• **DOCUMENT SECTION**
• • • • •

Love Bites

One of the more bizarre stories of the 2014 FIFA World Cup was the Luis Suárez biting incident: Uruguay’s striker, currently playing for Liverpool, bit Italy’s Giorgio Chiellini.

Suárez has a remarkable history of this peculiar behaviour:

Meanwhile, the incident has resulted in a record ban for Suárez as well as in a predictable stream of creative effusions on the internet.

Beyond a doubt, Suárez needs help of some sort (certainly not that of the media, though – or that of this blog, for that matter).

What could be the explanation for Suárez’s behaviour?

Was he just as eager as the young Alcibiades, perhaps, who, too, is reported to have bitten an opponent during sports (Plutarch, Alcibiades 2.1-2)?

φύσει δὲ πολλῶν ὄντων καὶ μεγάλων παθῶν ἐν αὐτῷ, τὸ φιλόνεικον ἰσχυρότατον ἦν καὶ τὸ φιλόπρωτον, ὡς δῆλόν ἐστι τοῖς παιδικοῖς ἀπομνημονεύμασιν. ἐν μὲν γὰρ τῷ παλαίειν πιεζούμενος, ὑπὲρ τοῦ μὴ πεσεῖν ἀναγαγὼν πρὸς τὸ στόμα τὰ ἅμματα τοῦ πιεζοῦντος, οἷος ἦν διαφαγεῖν τὰς χεῖρας. ἀφέντος δὲ τὴν λαβὴν ἐκείνου καὶ εἰπόντος· ‘δάκνεις, ὦ Ἀλκιβιάδη, καθάπερ αἱ γυναῖκες,’ ‘οὐκ ἔγωγε,’ εἶπεν, ‘ἀλλ᾽ ὡς οἱ λέοντες.’

He was naturally a man of many strong passions, the mightiest of which were the love of rivalry and the love of preëminence. This is clear from the story recorded of his boyhood. He was once hard pressed in wrestling, and to save himself from getting a fall, set his teeth in his opponent’s arms, where they clutched him, and was like to have bitten through them. His adversary, letting go his hold, cried: ‘You bite, Alcibiades, as women do!’ ‘Not I,’ said Alcibiades, ‘but as lions do.’

Or it could have been an expression of passion of different sorts, along the lines expressed by the Roman Epicurean poet Lucretius (Lucr. 4.1073-85) . . .

• • • • •

• **EXTRACTED DATA**
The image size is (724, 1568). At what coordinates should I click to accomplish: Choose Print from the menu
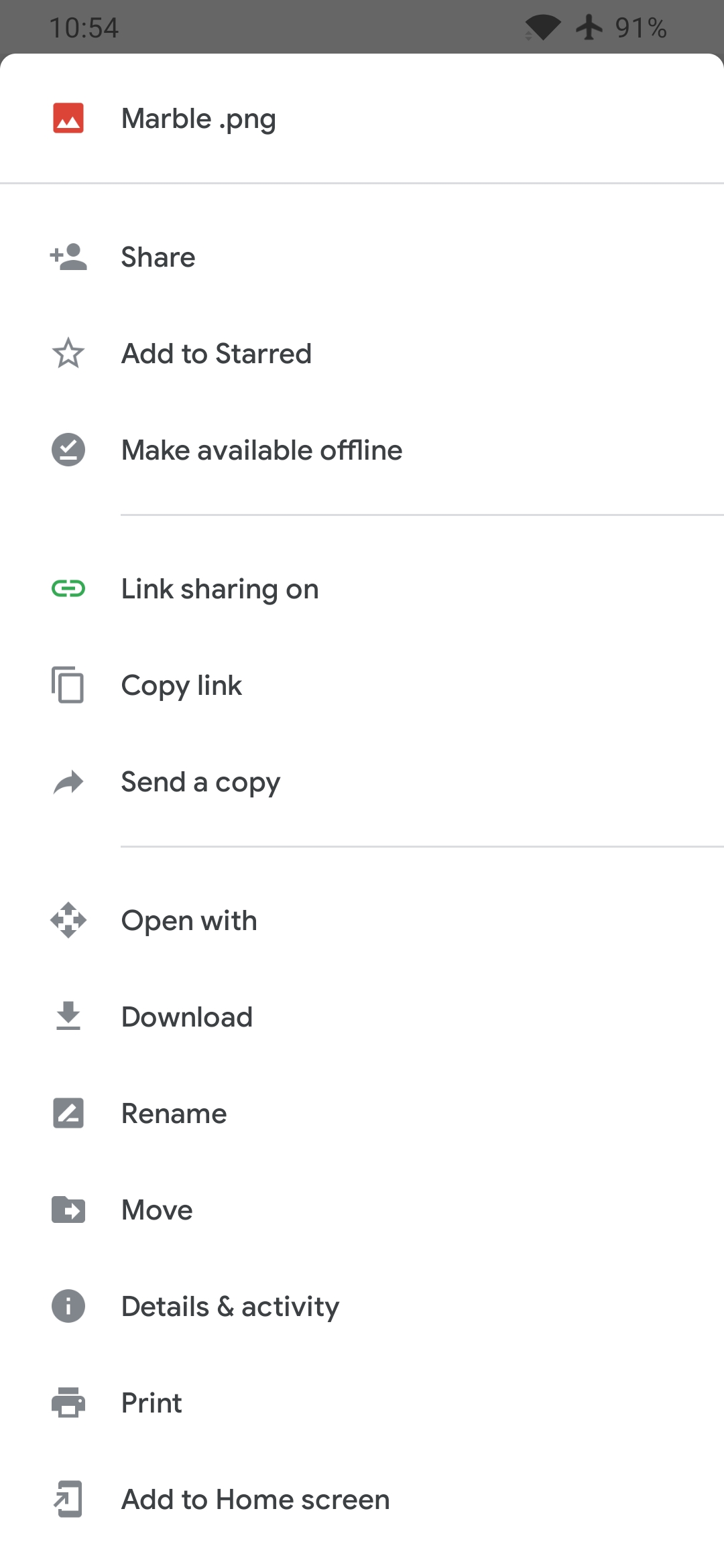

• • • • •

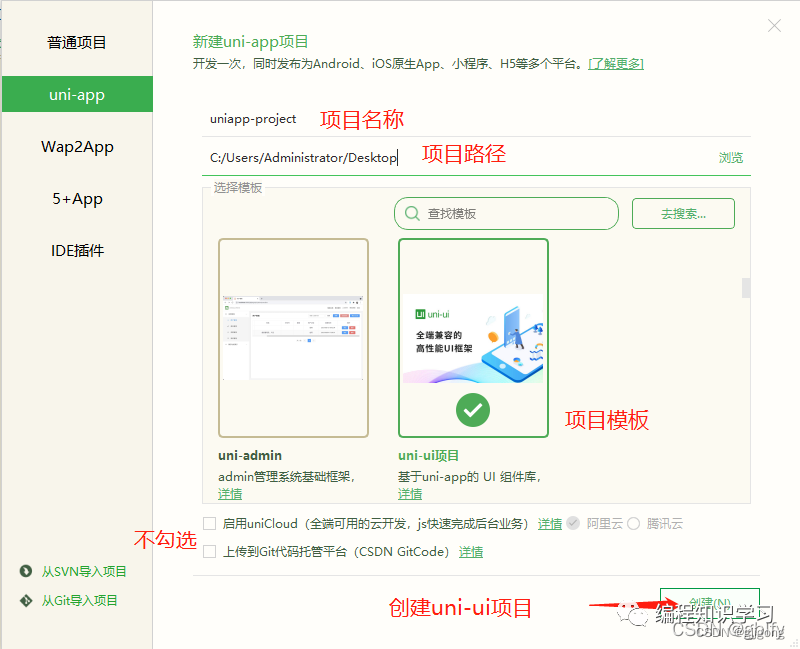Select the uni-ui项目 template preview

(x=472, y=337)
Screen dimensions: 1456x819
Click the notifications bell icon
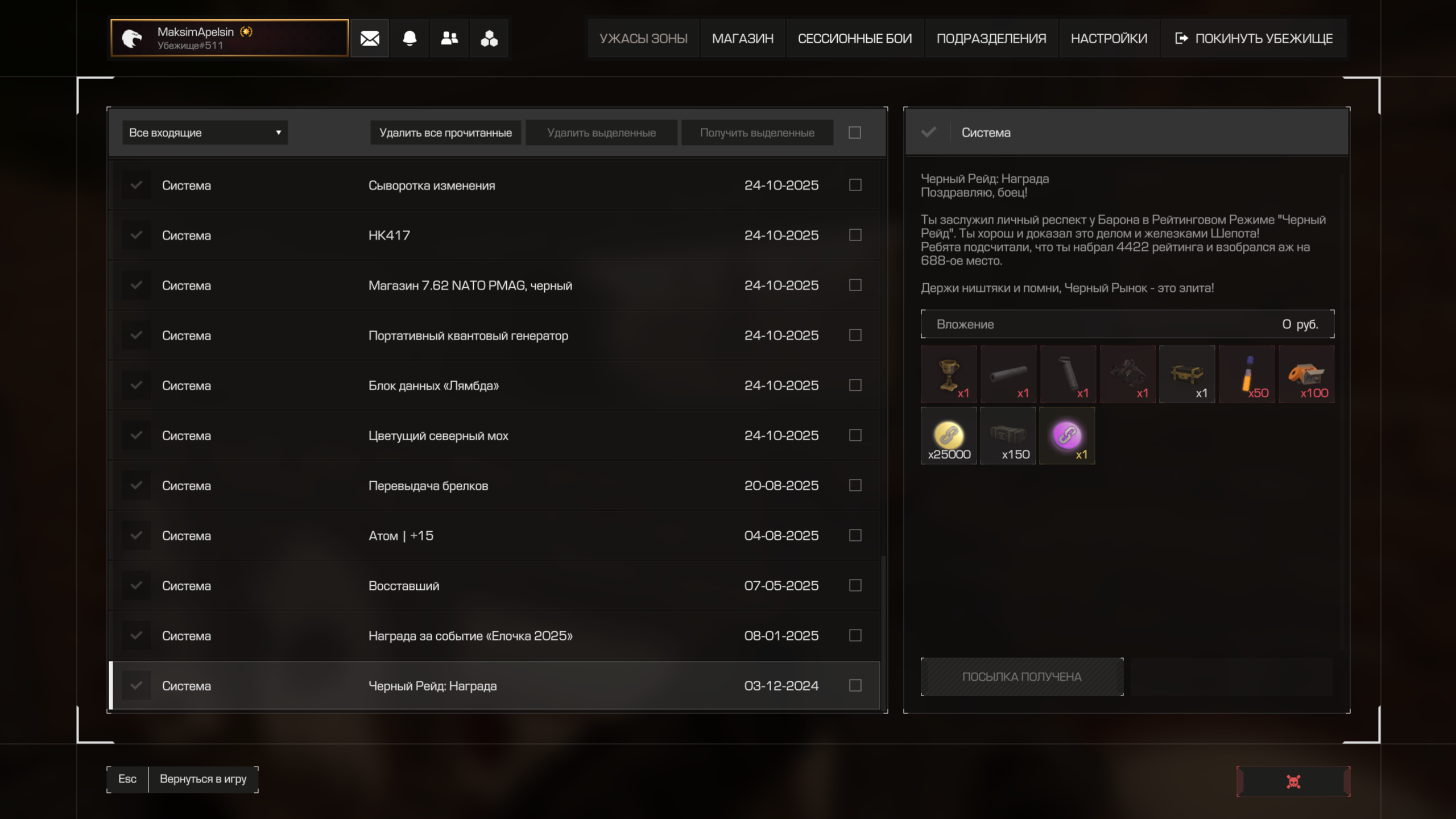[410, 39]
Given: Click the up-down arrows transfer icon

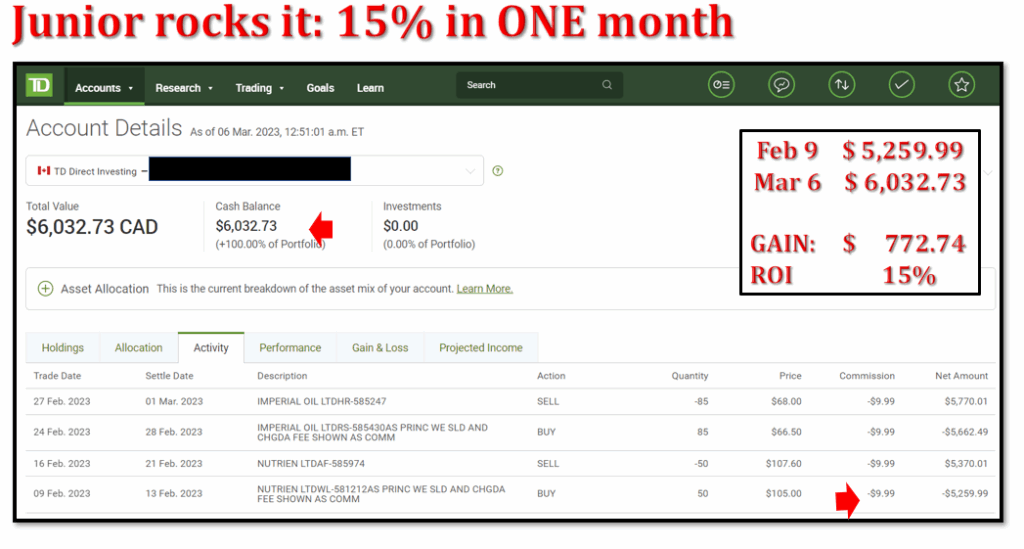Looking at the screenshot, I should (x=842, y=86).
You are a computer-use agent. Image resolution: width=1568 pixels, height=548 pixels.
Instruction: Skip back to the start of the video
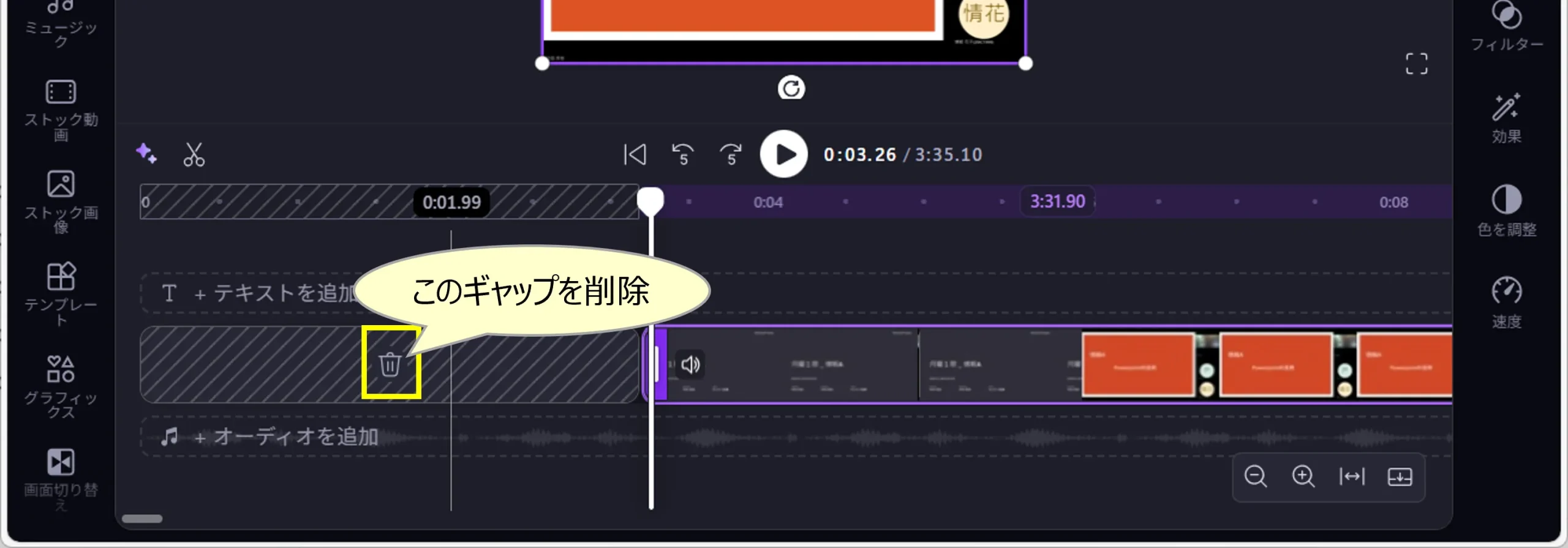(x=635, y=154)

• • • • •

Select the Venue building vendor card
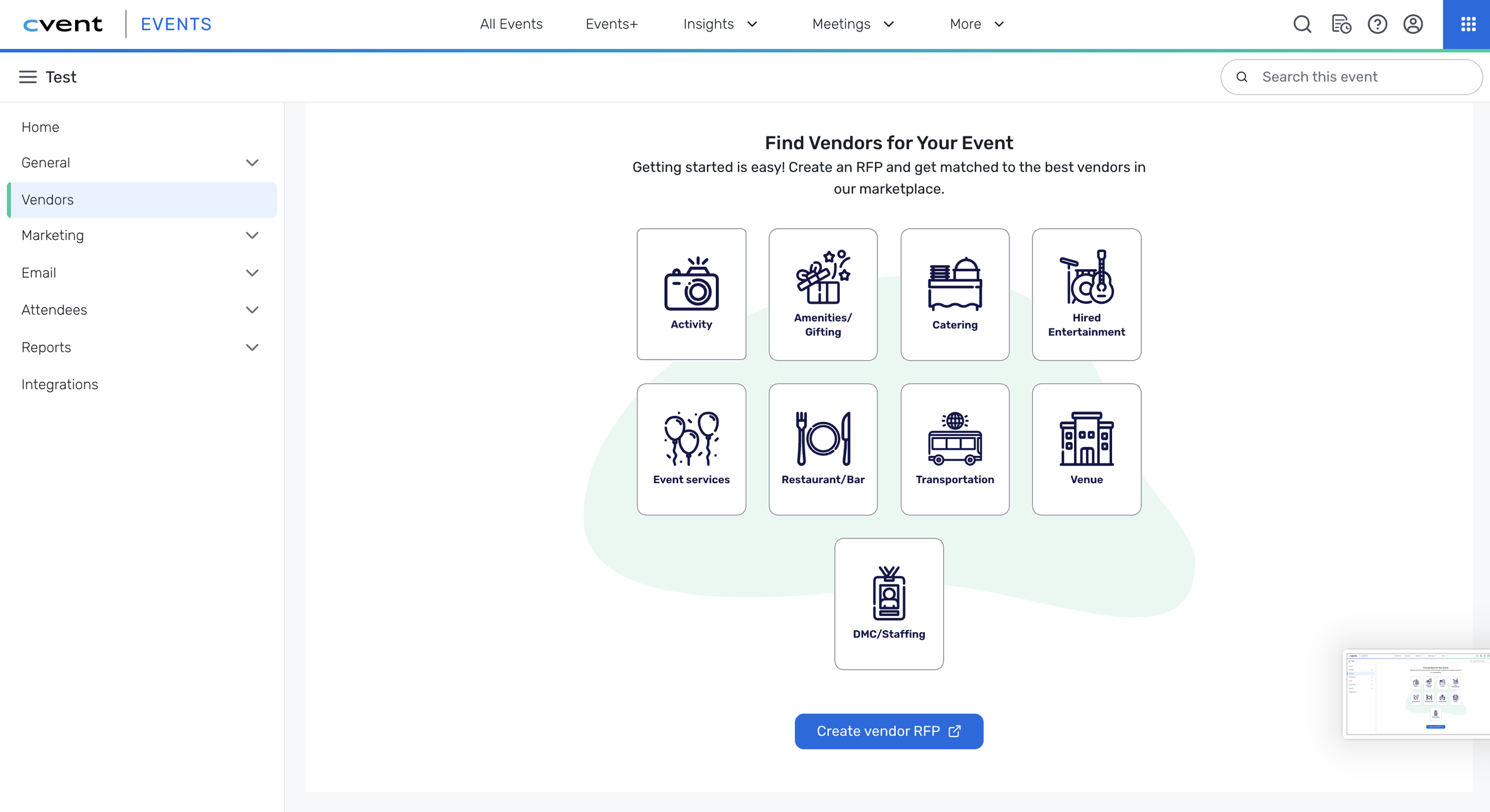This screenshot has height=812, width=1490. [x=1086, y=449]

• • • • •

• **PROBLEMS TO WORK ON**
1 - List every person named in the post on the Suárez biting incident.
2 - Rewrite the stretch of the post on the Suárez biting incident from "One of the more" through "for Suárez’s behaviour?", putting "strange" in place of "bizarre".
3 - Carry the post on the Suárez biting incident on from its final line.
The items are not needed for any of this.

• **ANSWERS**
1 - Luis Suárez, Giorgio Chiellini, Alcibiades, Plutarch, Lucretius

2 -
One of the more strange stories of the 2014 FIFA World Cup was the Luis Suárez biting incident: Uruguay’s striker, currently playing for Liverpool, bit Italy’s Giorgio Chiellini.

Suárez has a remarkable history of this peculiar behaviour:

Meanwhile, the incident has resulted in a record ban for Suárez as well as in a predictable stream of creative effusions on the internet.

Beyond a doubt, Suárez needs help of some sort (certainly not that of the media, though – or that of this blog, for that matter).

What could be the explanation for Suárez’s behaviour?

3 -
Nec Veneris fructu caret is qui vitat amorem,
sed potius quae sunt sine poena commoda sumit;
nam certe purast sanis magis inde voluptas    1075
quam miseris; etenim potiundi tempore in ipso
fluctuat incertis erroribus ardor amantum
nec constat quid primum oculis manibusque fruantur.
quod petiere, premunt arte faciuntque dolorem
corporis et dentes inlidunt saepe labellis    1080
osculaque adfigunt, quia non est pura voluptas
et stimuli subsunt, qui instigant laedere id ipsum,
quod cumque est, rabies unde illaec germina surgunt.
sed leviter poenas frangit Venus inter amorem
blandaque refrenat morsus admixta voluptas.     1085

Nor is he who shuns love without the fruits of Venus, but rather enjoys those blessings which are without any pain: doubtless the pleasure from such things is more unalloyed for the healthy-minded than for the love-sick; for in the very moment of enjoying the burning desire of lovers wavers and wanders undecided, and they cannot tell what first to enjoy with eyes and hands.

What they have sought, they tightly squeeze and cause pain of body and often imprint their teeth on the lips and clash mouth to mouth in kissing, because the pleasure is not pure and there are hidden stings which stimulate to hurt, even that whatever it is from which spring those germs of frenzy.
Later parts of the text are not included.